Now, some thoughts on the current state of lightning. Having attempted to on-board myself through a variety of different means (including a combination of Stadicus and Damian Mee’s guides for Raspberry Pi, Pierre Rochard’s Node Launcher in conjunction with Jack Mallers’ Zap Wallet, OpenNode and Blue Wallet’s custodial solutions, and Casa’s plug and play node), I can definitively say that the lightning network still leaves something to be desired when it comes to UX. The tech is absolutely awesome, but it is certainly still early days and requires a serious desire to transact in order to get up and running.
The easiest by far are the custodial solutions, but they beg the pretty serious question of how they differ from banks. Setting up your own node through Pierre and Casa’s solutions is growing easier by the day, but will still take some time before they catch the attention of the mainstream non-tech savvy individual.
Don’t get me wrong — these projects and guides are pushing the UX front in a way that is on-boarding more users every day, and I recommend you try them all. I’ve learned more by doing than by just reading any blog post or news article. But much of that “doing” has involved making mistakes, breaking things and trying to figure out how to fix them (through hours of google- and stackexchange-fu), and that simply isn’t acceptable for the vast majority of people who have come to expect “plug and play” or “install and go” solutions.

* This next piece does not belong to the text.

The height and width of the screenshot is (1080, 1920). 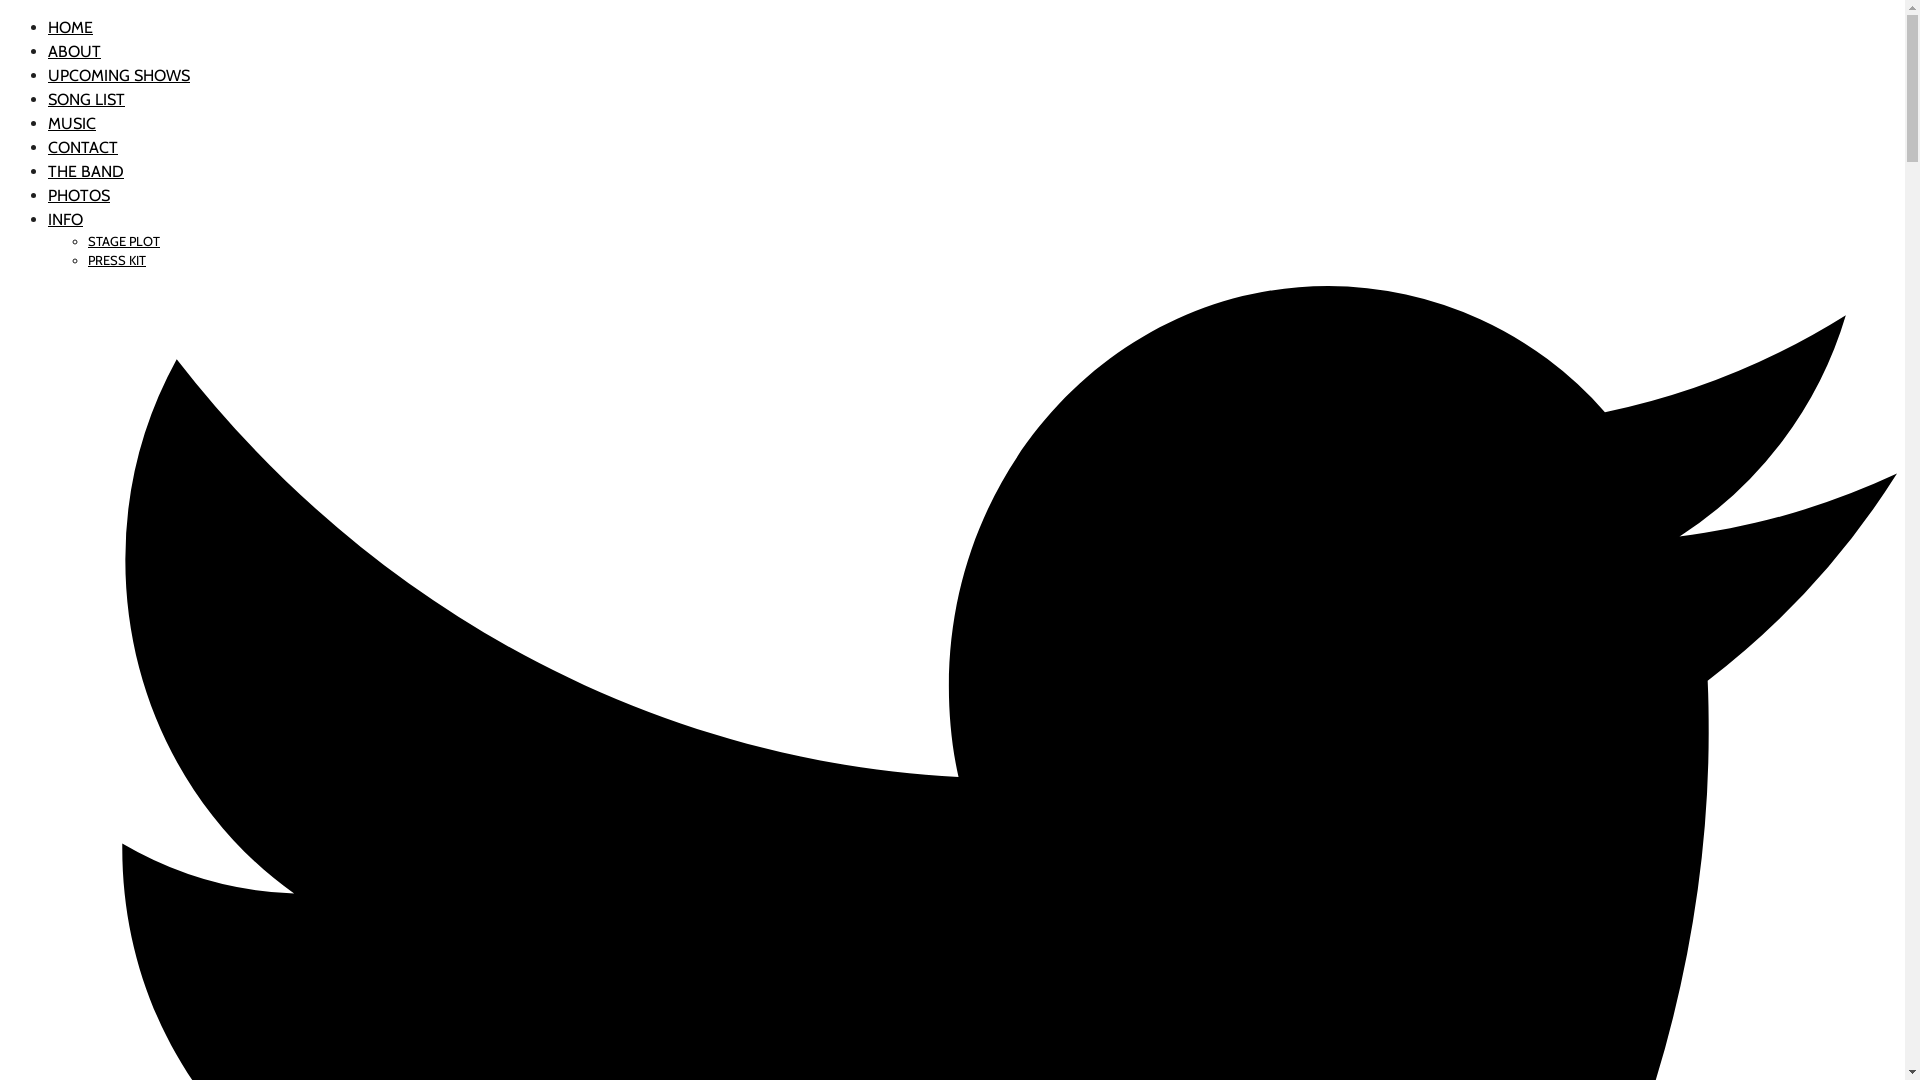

As someone who is curious by nature, the never ending and incessantly developing world of bitcoin, blockchain, and crypto has me hooked (for better or worse). The open discussions on Twitter are mesmerizing and informative (best to read between the trolling and try to learn as much as you can in spite of it), and the community is incredibly supportive (again, ignore the trolling — reach out to people for help and they’ll typically respond positively).
Last but not least, play around with it. This system is new enough that no one really knows where it’s going, and anyone can get involved. Make connections that people haven’t seen before. As I mentioned in the first section, this technology touches on so many different facets of human existence, that it’s only a matter of fitting new pieces together.